Dead of Summer: Modern Love – A Sleepaway Camp Remix (Review)

ZELDA WILLIAMS

Last week saw Amy struck by lightning and Cricket being (wrongfully) targeted by the Satanists. On Dead of Summer “Modern Love” the focus is on Drew and his backstory. In a move that feels very much like a remix of  the 1983 cult classic Sleepaway Camp, Drew is  transgender in the late ’80s.

(“Sleepaway Camp,” starring a very young Felissa Rose featured a character who was also trapped in the wrong body…but with disastrous consequences for their fellow campers.)

This 1980s redux has chosen to mimic horror  films from that time period but has omitted the slasher element from “Friday the 13th” and “Sleepaway Camp.” (And many other popular slasher films from that time period.)  The threat in this series is a demon who  apparently lives in the lake beside Camp Stillwater.  Tony Todd, who plays a ghostly and vengeful character has yet to be identified as a cohort to the watery evil threatening the camp counselors.

“Modern Love” however is less about the lake and the demon than it is about Drew. The kid who grew up being called Andrea and was made to wear dresses. The child that knew before puberty that “she” was a boy grew up to  have  some pretty heavy emotional baggage.  As a kid  Andrea listens to David Bowie (who was the poster child for sexual ambiguity at the start of his career) and has a British flag on the wall of his bedroom.

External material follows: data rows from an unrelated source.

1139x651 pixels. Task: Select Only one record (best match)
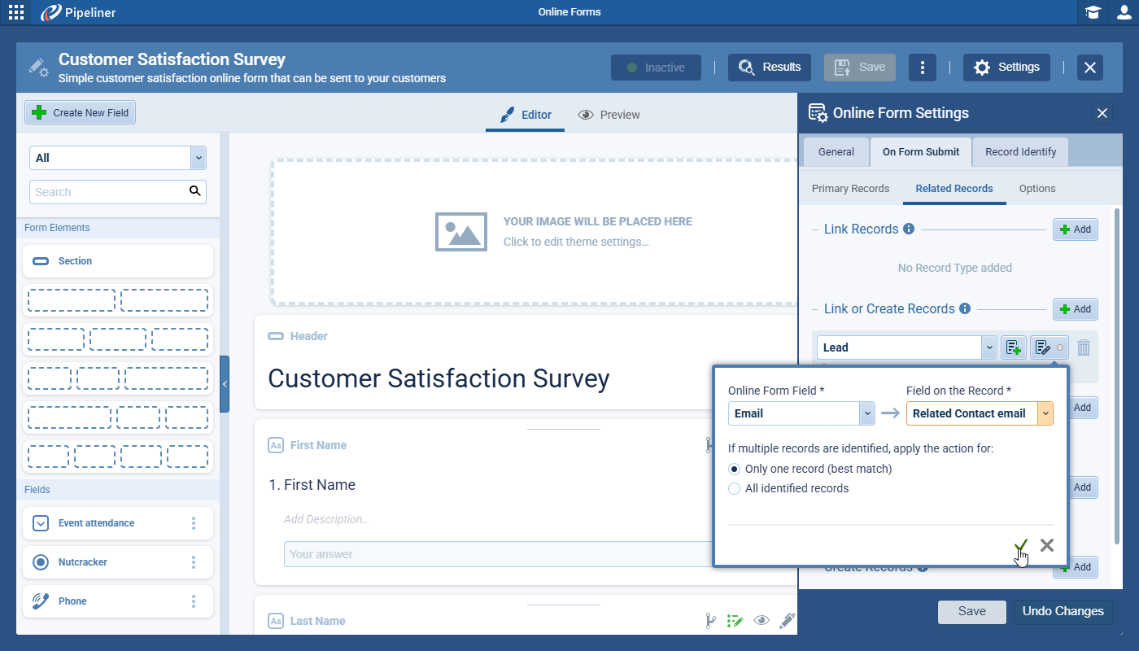click(735, 469)
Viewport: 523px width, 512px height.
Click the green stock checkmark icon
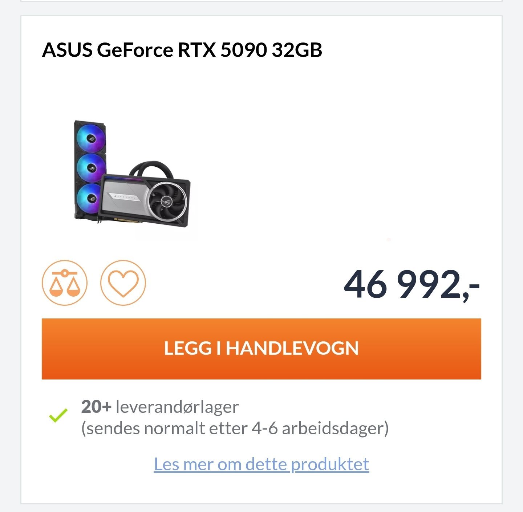58,415
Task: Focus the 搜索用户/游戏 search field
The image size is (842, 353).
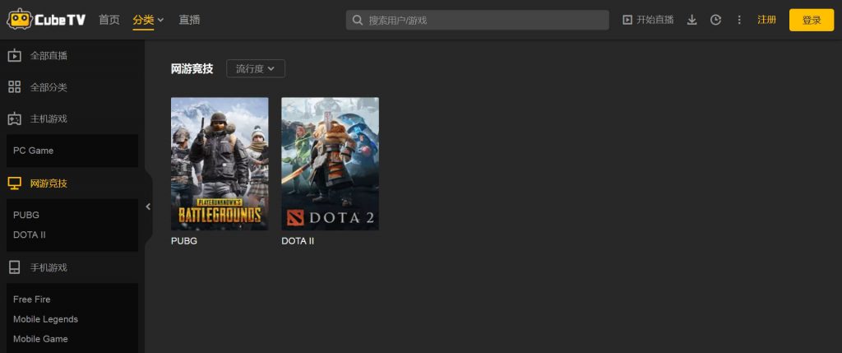Action: (x=485, y=20)
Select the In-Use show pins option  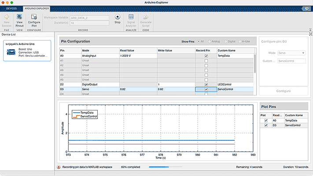(x=241, y=41)
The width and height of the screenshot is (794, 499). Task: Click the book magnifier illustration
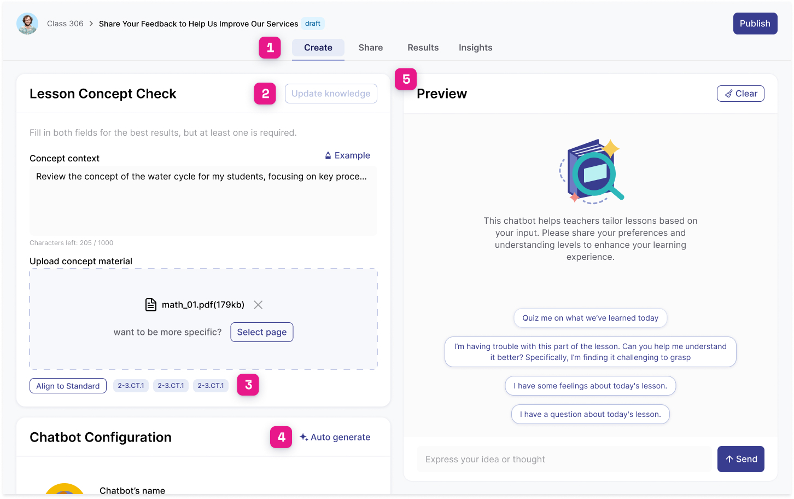coord(591,172)
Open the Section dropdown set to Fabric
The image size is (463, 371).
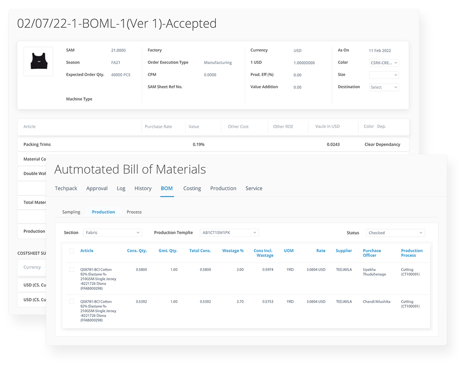coord(113,232)
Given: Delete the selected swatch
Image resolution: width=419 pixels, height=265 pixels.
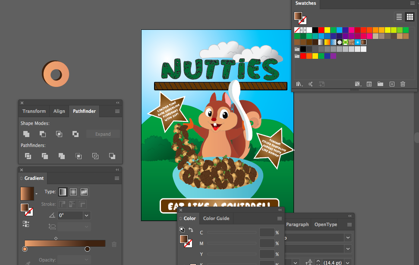Looking at the screenshot, I should (403, 84).
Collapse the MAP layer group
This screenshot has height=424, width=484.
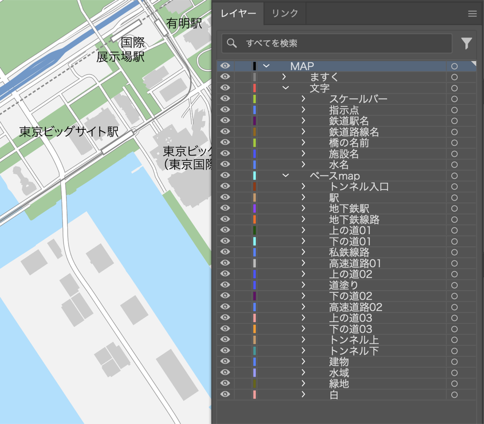(x=265, y=66)
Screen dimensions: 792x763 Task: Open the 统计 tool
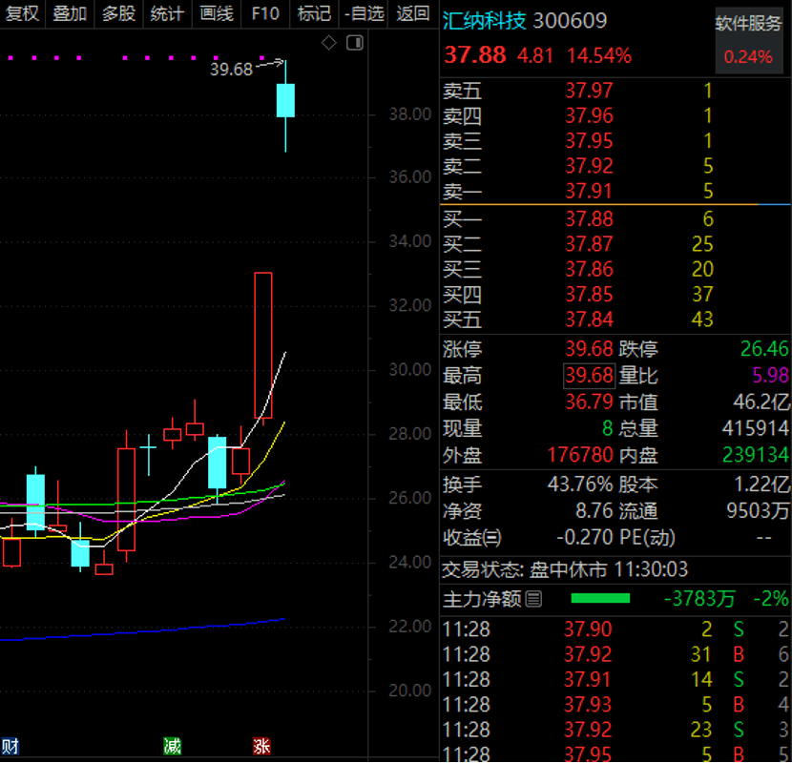click(167, 13)
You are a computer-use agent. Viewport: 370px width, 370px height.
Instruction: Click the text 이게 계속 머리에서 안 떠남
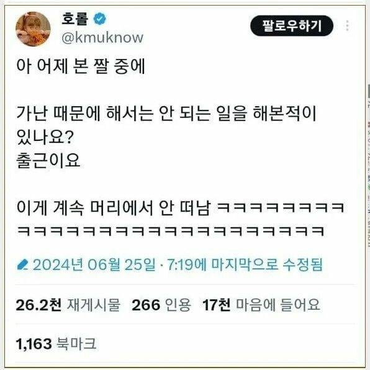pos(113,208)
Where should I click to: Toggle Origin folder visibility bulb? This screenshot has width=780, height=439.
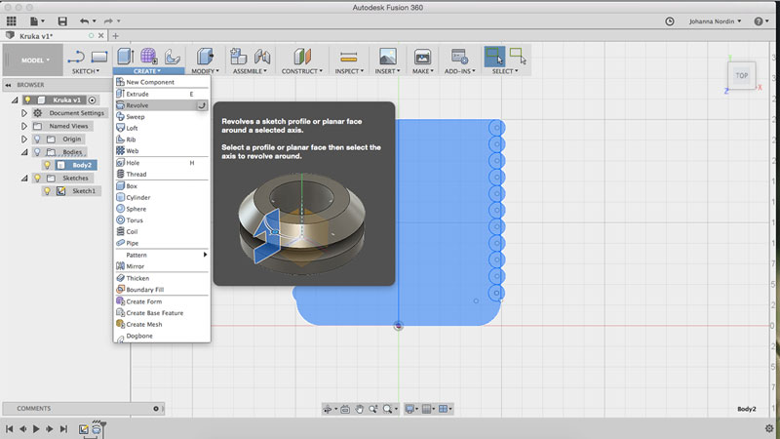(x=37, y=140)
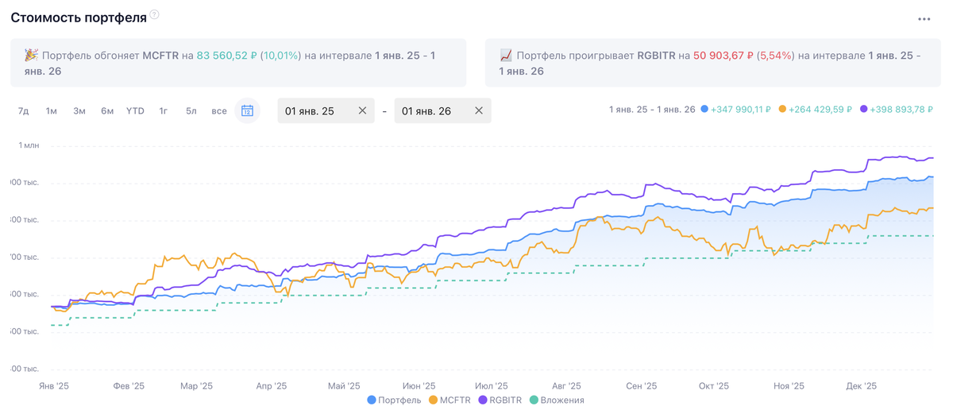Show the все full time range
953x414 pixels.
[x=219, y=110]
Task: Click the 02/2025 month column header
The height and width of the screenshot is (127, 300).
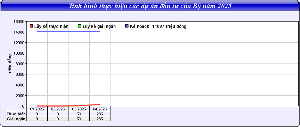Action: pos(58,109)
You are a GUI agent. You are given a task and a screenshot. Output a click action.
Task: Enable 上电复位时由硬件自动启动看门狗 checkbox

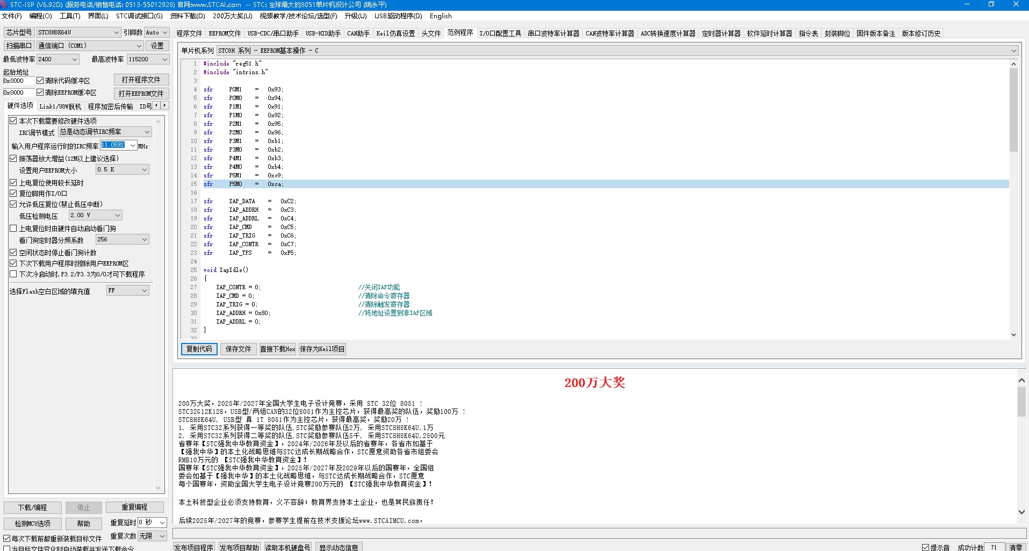point(13,228)
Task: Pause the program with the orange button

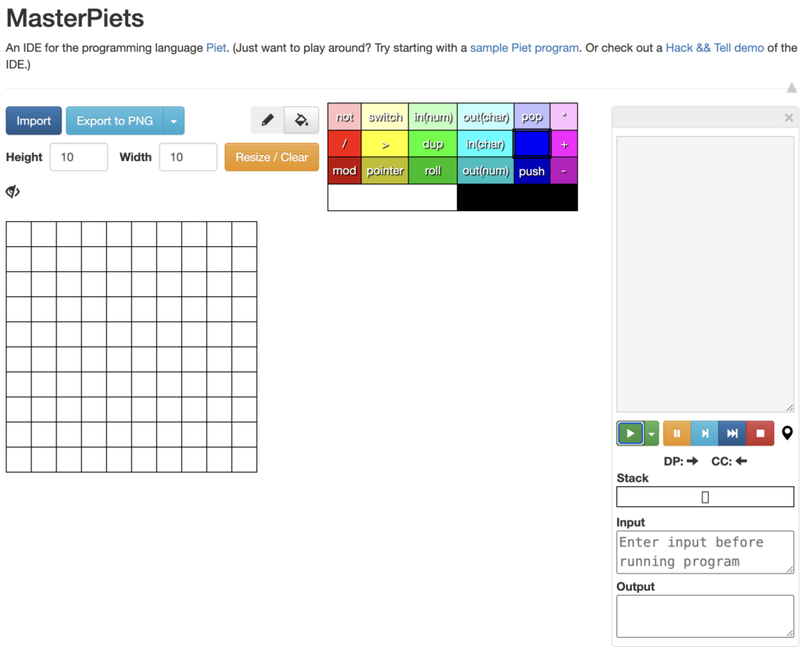Action: [677, 433]
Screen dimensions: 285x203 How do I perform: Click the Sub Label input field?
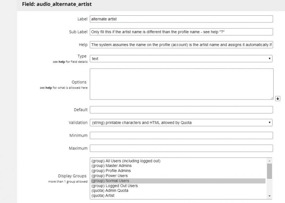[x=181, y=32]
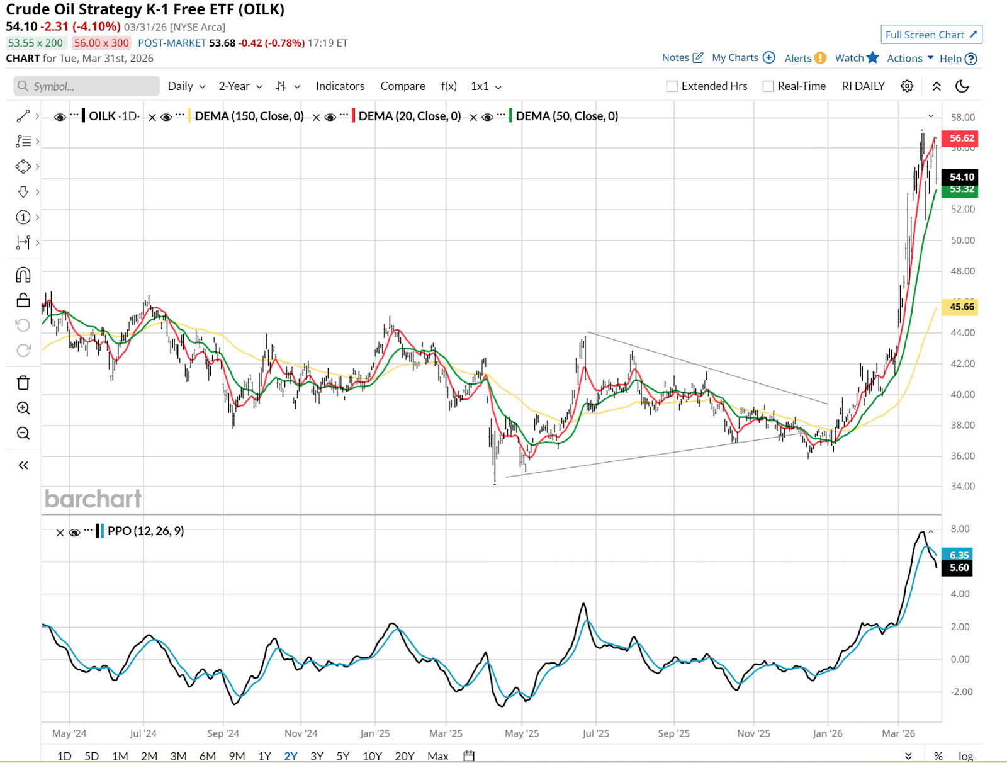Switch to dark mode moon icon
1007x763 pixels.
[x=962, y=86]
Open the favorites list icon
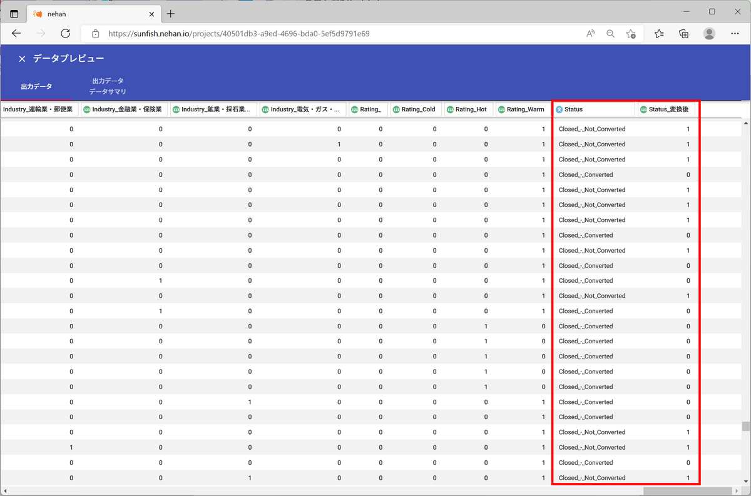The height and width of the screenshot is (496, 751). tap(659, 34)
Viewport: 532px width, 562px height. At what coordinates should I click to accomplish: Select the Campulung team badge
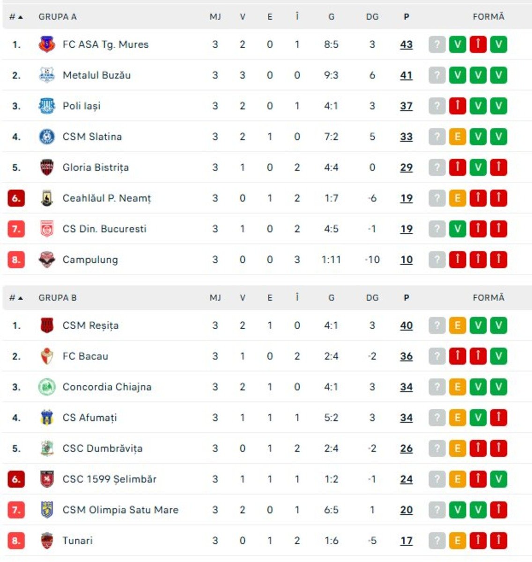point(48,259)
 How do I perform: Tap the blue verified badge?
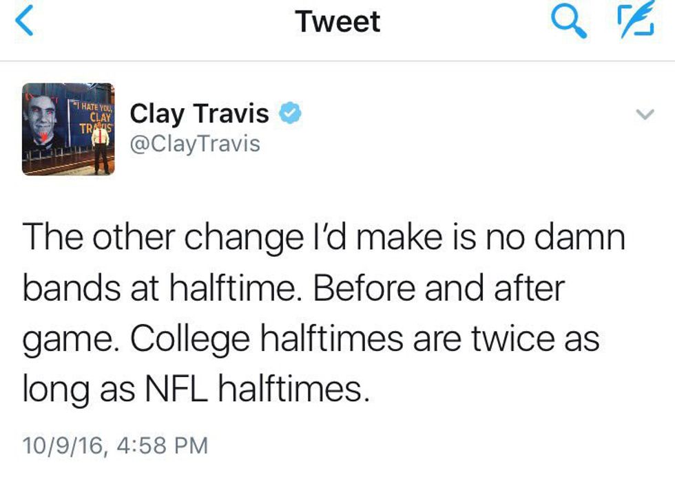pos(289,114)
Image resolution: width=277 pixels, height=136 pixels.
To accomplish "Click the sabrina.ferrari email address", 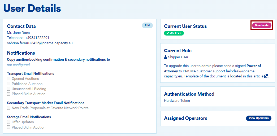I will pos(40,43).
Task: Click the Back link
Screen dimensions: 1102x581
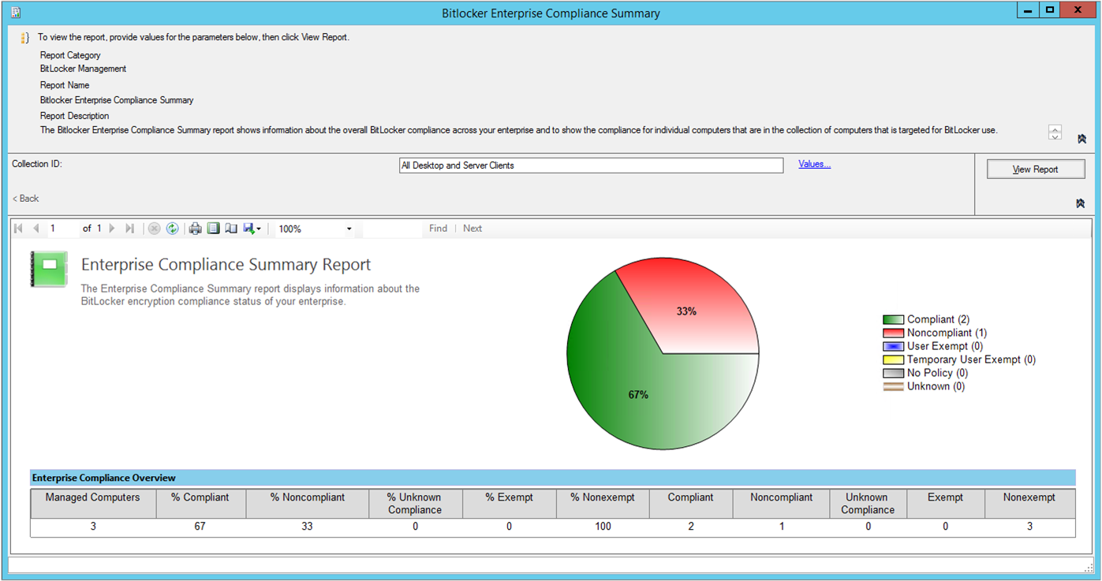Action: point(26,199)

He also has mother who, somewhat unsurprisingly in the ’80s,  is in complete denial; at first. Later the woman deserts her son Drew, literally moving house while the kid is at school.  It is laudable that the series creators developed a transgender character. However, the fact that Drew is gay also feels like they are trying too hard.

In some ways it feels like the punchline to a joke, in poor taste, that would terrify any ’80s parent. Somewhat akin the tasteless gag about  a husband being told that his wife has given birth to a five pound eye. “Oh my God,” shrieks the husband, “What could be worse?”
“It’s blind,” is the doctor’s deadpan reply.

In Dead of Summer, it is as though Drew’s mother is in the shoes of the husband. “Oh my God. My daughter is a boy. What could be worse…He’s gay.”

(Not personally having any experience of the transgender community,  apart from supporting their issues,  I have no idea whether such a thing is possible  in this area. Anyone who does know, please respond in the comments section.  Am I being unfair to the show’s creators in this regard? Are they trying too hard?)

While Drew is haunted by his younger self,  wearing a dress and carrying a red balloon, (shades of M. Night Shyamalan) he also has to deal with his attraction to the only gay counsellor at the camp; Blair.  Later, when he confesses to Ramos that he used to be Andrea the young man leaves in distress.

Apart from the Drew storyline, Deb and Joel  act out their “The Graduate” scenario in the woods while Sykes searches for them both. Cricket and Alex go to Carpenter’s cabin and find the mask seen in Cricket’s dream. (Amusingly, the couple both manage to fit under Deb’s bed when she returns with Joel.)

PAULINA SINGER, ALBERTO FREZZA, ELIZABETH LAIL
Jessie, Styles and Amy

Styles finds Amy standing in the shallow part of the lake. A huge clawed hand reaches for her and retreats when the cop shows up. After kissing him she wakes from some sort of somnambulistic state. The Satanists are very pleased at this turn of events.

By the end of the episode, Drew turns to Jessie for comfort after Blair reacts so badly to her news.

Dead of Summer has characters who are aware that something is amiss at Camp Stillwater. Visions and bad dreams (as well as Cricket’s stolen boots) are putting everyone on edge. Although Joel is too preoccupied with his crush on older woman Deb to notice much of anything. (He actually brings up Jason – Friday the 13th – being struck by lightning while Amy is recovering from being struck.)

While the storylines are interesting the series has a very low body count – one – and the suspense is moving at a snail’s pace.  Foreboding only goes so far and thus far the show is, as the British say, “All shirt and no trousers.”

That being said, Zelda Williams is killing it as Drew Reeves and her character’s backstory was interesting even if the mother moving out did also feel a little like a bad joke.

Dead of Summer airs Tuesdays on Freeform.